In Chapter Five, the effectiveness of long-term HAART is analyzed. Survival analysis was conducted on 213 patients on long-term HAART. The primary endpoint was presence of an AIDS defining illness. A high level of clinical failure, or progression to an endpoint, was found.

Chapter Six yields insights into where we are going. New technology such as viral genotypic testing, that looks at the genetic structure of HIV and determines where mutations have occurred, has shown that HIV is capable of producing resistance mutations that confer multiple drug resistance. This section looks at resistance issues and speculates, ceterus parabis, where the state of HIV is going. This section first addresses viral genotype and the correlates of viral load and disease progression. A second analysis looks at patients who have failed their primary attempts at HAART and subsequent salvage therapy. It was found that salvage regimens, efforts to control viral replication through the administration of different combinations of antiretrovirals, were not effective in 90 percent of the population in controlling viral replication. Thus, primary attempts at therapy offer the best change of viral suppression and delay of disease progression. Documentation of transmission of drug-resistant virus suggests that the public health crisis of HIV is far from over. Drug resistant HIV can sustain the epidemic and hamper our efforts to treat HIV infection. The data presented suggest that the decrease in the morbidity and mortality due to HIV/AIDS is transient. Deaths due to HIV will increase and public health officials must prepare for this eventuality unless new treatments become available. These results also underscore the importance of the vaccine effort.

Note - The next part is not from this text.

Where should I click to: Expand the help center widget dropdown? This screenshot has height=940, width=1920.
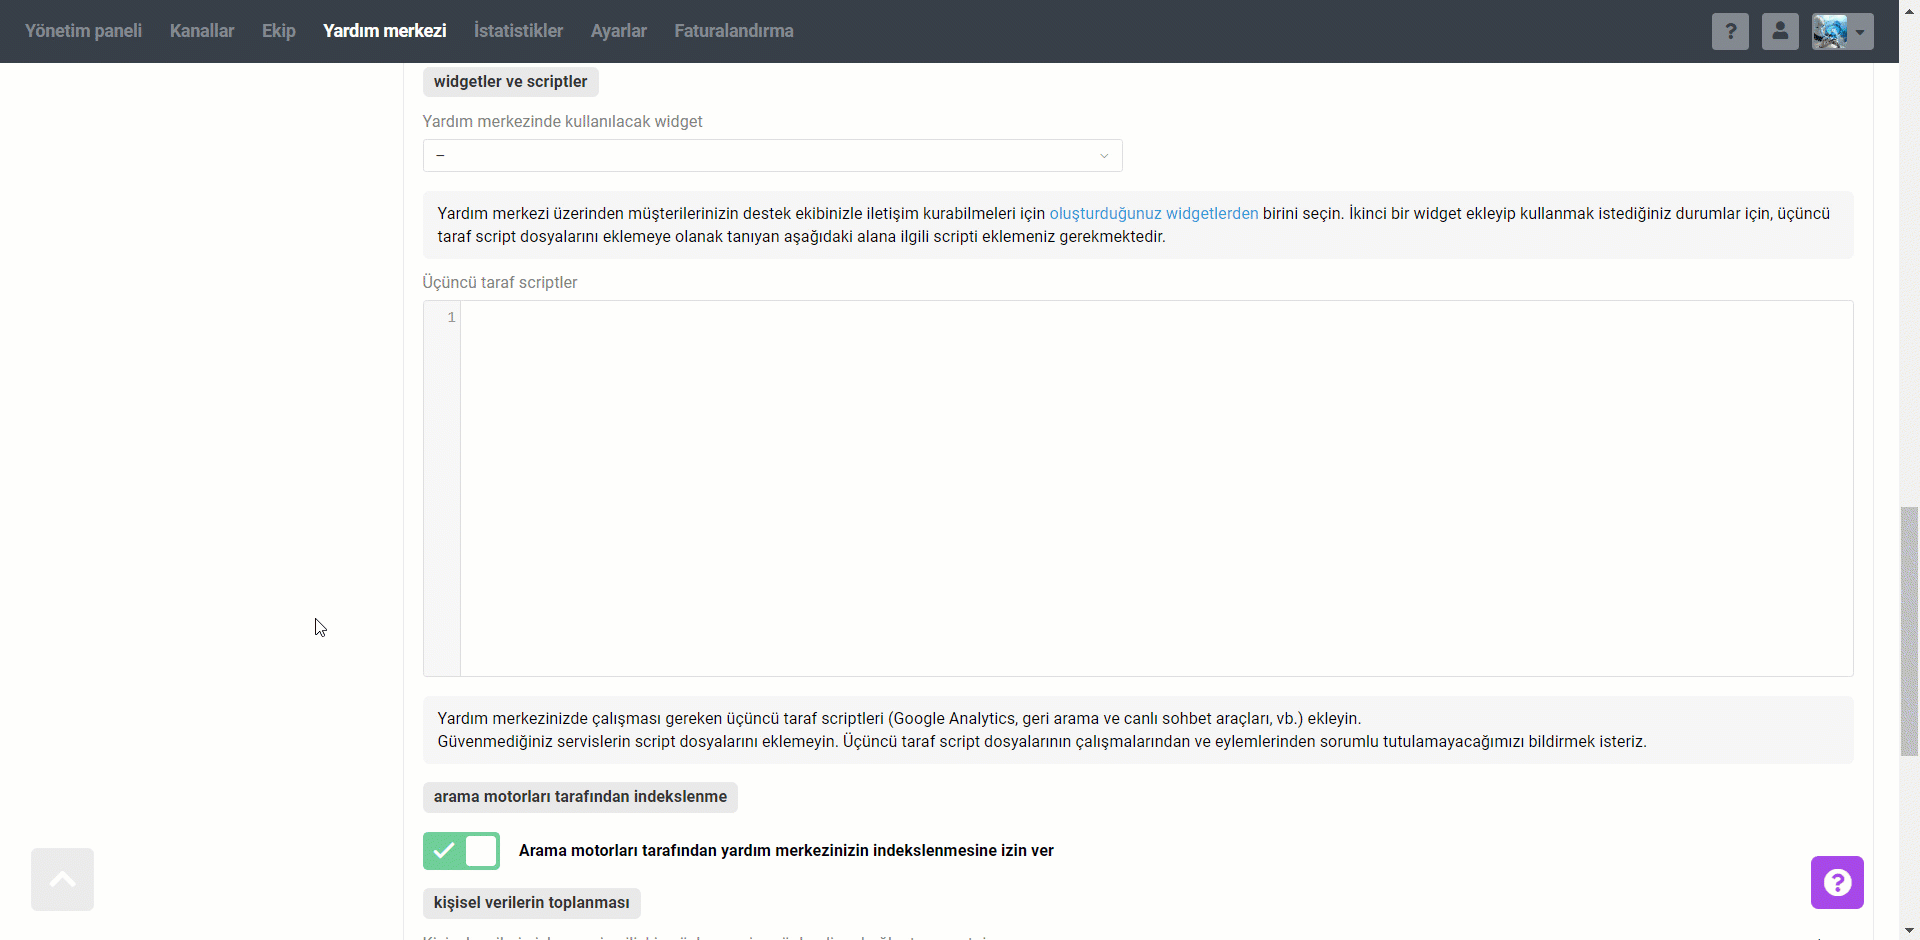772,156
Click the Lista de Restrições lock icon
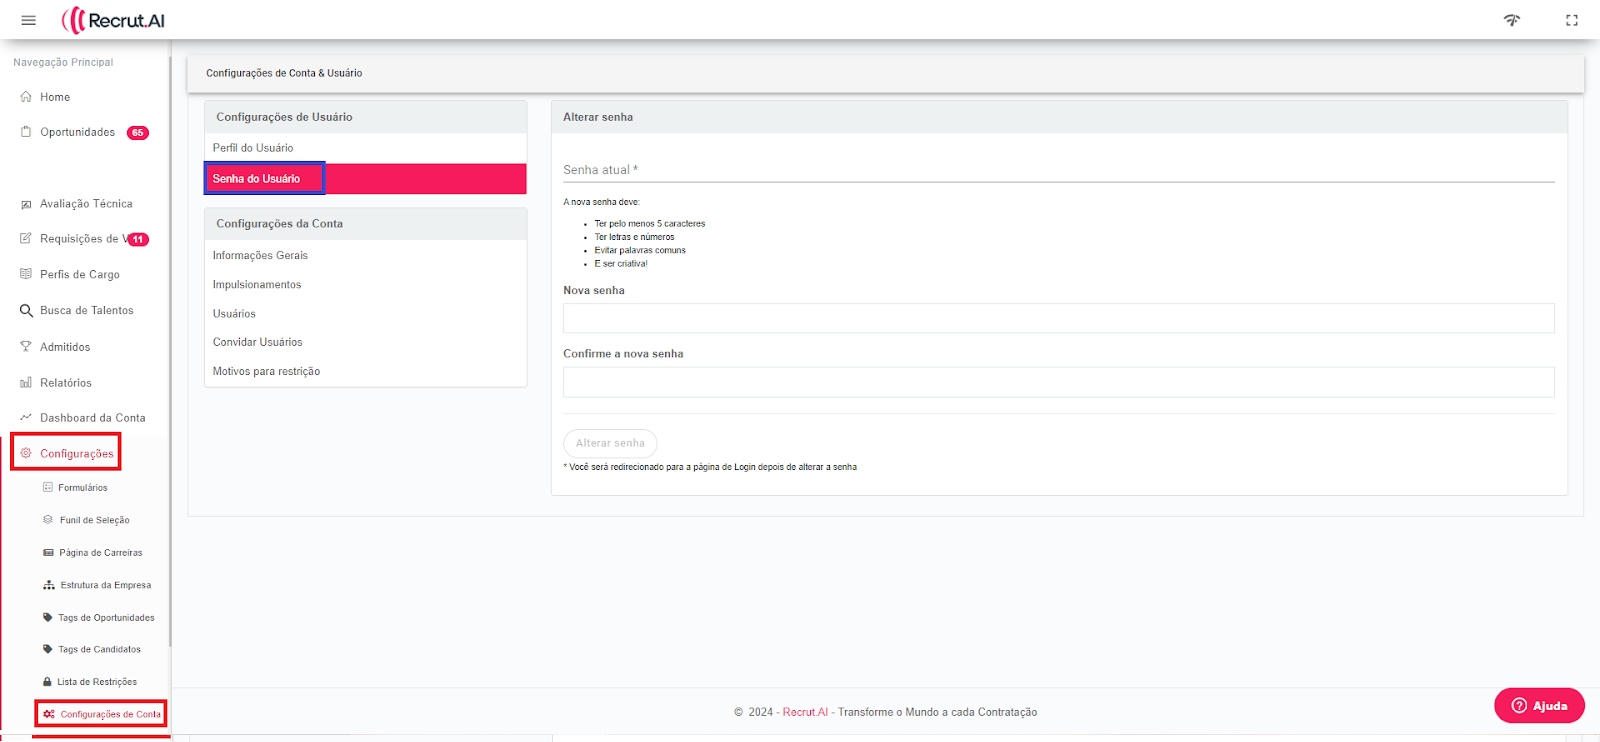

The final chapter looks at the economic issues related to HIV. The direct and indirect costs of treating HIV/AIDS are very high. For the first time in the epidemic, there exists treatment that can actually slow disease progression. The direct costs for HAART are estimated. It is estimated that the direct lifetime costs for treating each HIV infected patient with HAART is between $353,000 to $598,000 depending on how long HAART prolongs life. If one looks at the incremental cost per year of life saved it is only $101,000. This is comparable with the incremental costs per year of life saved from coronary artery bypass surgery.

Policy makers need to be aware that although HAART can delay disease progression, it is not a cure and HIV is not over. The results presented here suggest that the decreases in the morbidity and mortality due to HIV are transient. Policymakers need to be prepared for the eventual increase in AIDS incidence and mortality. Costs associated with HIV/AIDS are also projected to increase. The cost savings seen recently have been from the dramatic decreases in the incidence of AIDS defining opportunistic infections. As patients who have been on HAART the longest start to progress to AIDS, policymakers and insurance companies will find that the cost of treating HIV/AIDS will increase.